Standardization Through Formal and Informal Standard Development Organizations


Formal de jure Standard Development Organizations (SDOs) coordinate the development of compatibility standards that ensure technological progress and welfare through interoperability. Informal SDOs, which are self-organized and not mandated by law, co-exist with formal SDOs to develop compatibility standards in a substituting or complementing way. As a result, the process of standardization evolves within and across multiple SDOs. An examination of the process of managing standardization across collaborating formal and informal SDOs can fundamentally change our theoretical understanding of governance of standardization. Drawing upon the tensions-based view, we argue that fundamental characteristics of the co-existence of complementary standardization are dynamic and contradictory. To balance such tensions, generative responses within and across formal and informal SDOs are required. This two-staged case study research examines the emergence of five tensions throughout the collaboration of two SDOs, HL7 and ISO, in health informatics.

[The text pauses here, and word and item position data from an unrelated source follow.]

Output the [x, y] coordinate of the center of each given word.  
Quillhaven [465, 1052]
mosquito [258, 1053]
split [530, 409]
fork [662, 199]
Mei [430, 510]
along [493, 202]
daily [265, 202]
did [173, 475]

Our results explain the contradictory nature of five tensions with respect to (1) technological functions, (2) legal purview and geographic scope, (3) trigger, (4) time, and (5) usage/IPR and how they evolve over time. We also empirically derive three governance responses to such tensions, namely dynamic and multi-level roles, dynamic processes, and evolving resources; these responses allow members of the SDOs to respond to these tensions in a way that succeeds in managing the process of standardization. This research provides a novel theoretical understanding of governance of standardization for innovation. We conclude with recommendations for policy makers and standards developers.